Reproduce verbatim the portion of the query optimization passage below between "To investigate the" and "the investigated one.", inclusive.

*DOCUMENT*
------------------------------------------------------------

Query optimization approaches for classical, non-anonymized databases [2426] aim at finding an optimized query execution plan that minimizes the induced cost. Other approaches make use of materialized views to execute queries more efficiently that would otherwise require expensive joins and projections [27, 28]. In classical query optimization the query has to be evaluated as efficiently as possible and return correct results. Correctness is not a necessary condition in our case as a trusted client post-processes the results. With Dividat the SP can partially evaluate a query and lets the trusted client evaluate the rest of a query if it is expected to be more efficient. Our approach also takes into account the \(\ell \)-diversified data structure that originates from anatomization to a-priori determine which materialized views should be created before the data is even present. However, Dividat builds on classic approaches in the sense that it leverages the query optimization capabilities of the SP’s database management system.

3 Performance-Optimized Indexes

Executing queries based on anatomized data as shown in Table 1c requires to join tables. Especially for big datasets, joining is considered expensive in terms of performance [29]. To avoid joins, materialized index tables that contain all attributes that are relevant to execute a query can be built by pre-joining the anatomized data. Such materialized index tables from anatomized data can increase query execution performance. However, as we will show in Sect. 3.1 a materialized index table that contains all relevant attributes for a query is not always the most efficient choice and choosing the optimal index table for a query can have a large performance benefit. In Sect. 3.2, we show how to develop an optimized indexing strategy. To decide which index tables should be created by the SP and which of the created index tables should be used to execute a given query, the overheads induced by different index tables need to be quantified without actually executing the query. We propose models that can be used to quantify these overheads in Sect. 3.3.

3.1 Possible Performance Savings

To investigate the potential performance benefits by optimizing the usage of anonymized indexes, we conducted empirical measurements. All measurements presented in this section are based on a PostgreSQLFootnote 4 database run on a machine with 4 GB RAM and a 2.50 GHz QuadCore CPU. The data on which we executed queries contained 30.000 records with three attributes, for which values were chosen uniformly and independently at random: gender with two possible values, synth1 and synth2 with a varying value domain that depends on the measured scenario. The anonymity requirements were set to \(QidOnly=\{gender\}\), \(QidSens=\{synth1\}\) and \(SensOnly=\{synth2\}\). We can show that optimizing the usage of index tables can improve performance even in very simple scenarios such as the investigated one.

------------------------------------------------------------

*DATASET EXTRACT*

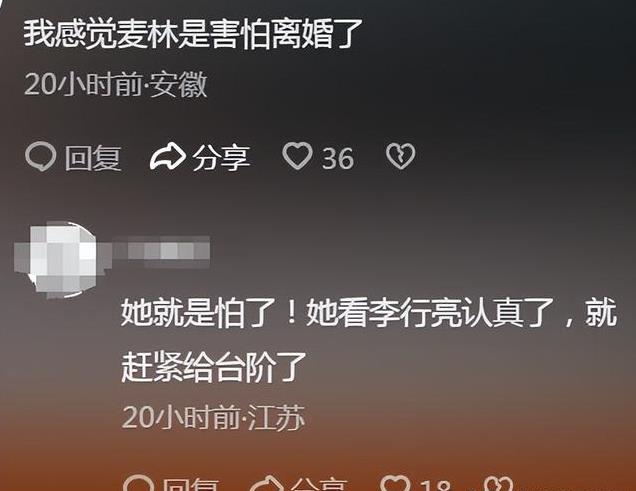Click comment text 我感觉麦林是害怕离婚了
636x491 pixels.
tap(193, 34)
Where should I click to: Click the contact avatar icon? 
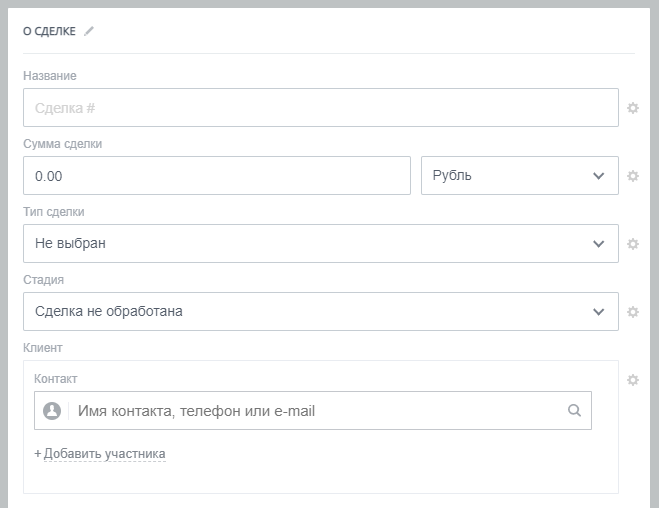pyautogui.click(x=52, y=411)
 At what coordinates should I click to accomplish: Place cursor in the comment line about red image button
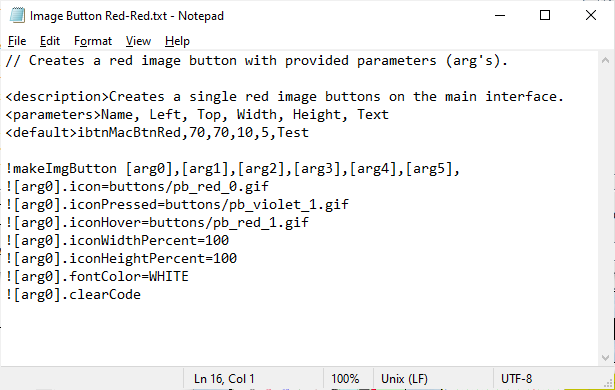coord(257,61)
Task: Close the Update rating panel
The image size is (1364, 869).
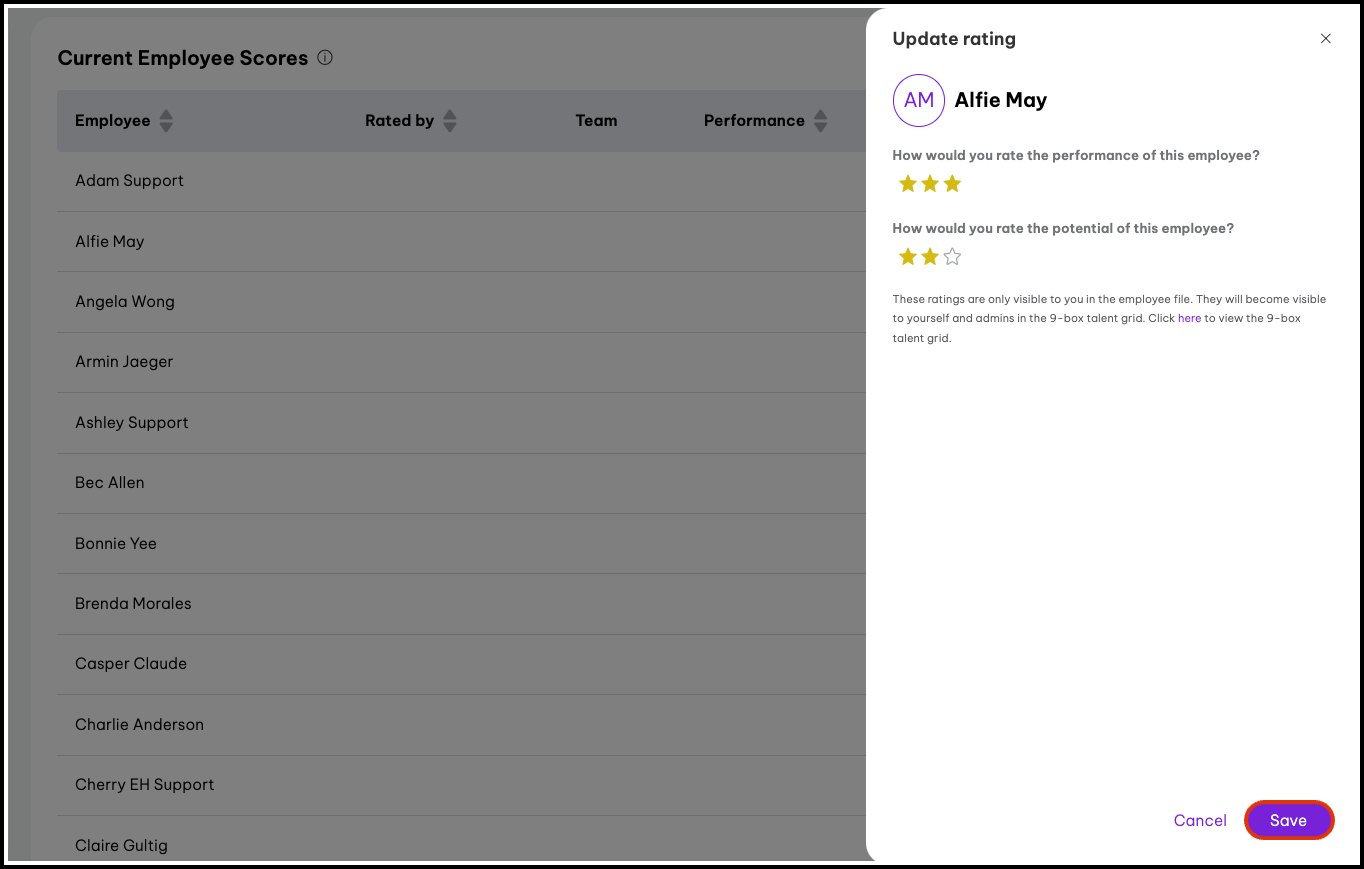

------------------------------------------------------------

*WORKED SOLUTION*
To investigate the potential performance benefits by optimizing the usage of anonymized indexes, we conducted empirical measurements. All measurements presented in this section are based on a PostgreSQLFootnote 4 database run on a machine with 4 GB RAM and a 2.50 GHz QuadCore CPU. The data on which we executed queries contained 30.000 records with three attributes, for which values were chosen uniformly and independently at random: gender with two possible values, synth1 and synth2 with a varying value domain that depends on the measured scenario. The anonymity requirements were set to \(QidOnly=\{gender\}\), \(QidSens=\{synth1\}\) and \(SensOnly=\{synth2\}\). We can show that optimizing the usage of index tables can improve performance even in very simple scenarios such as the investigated one.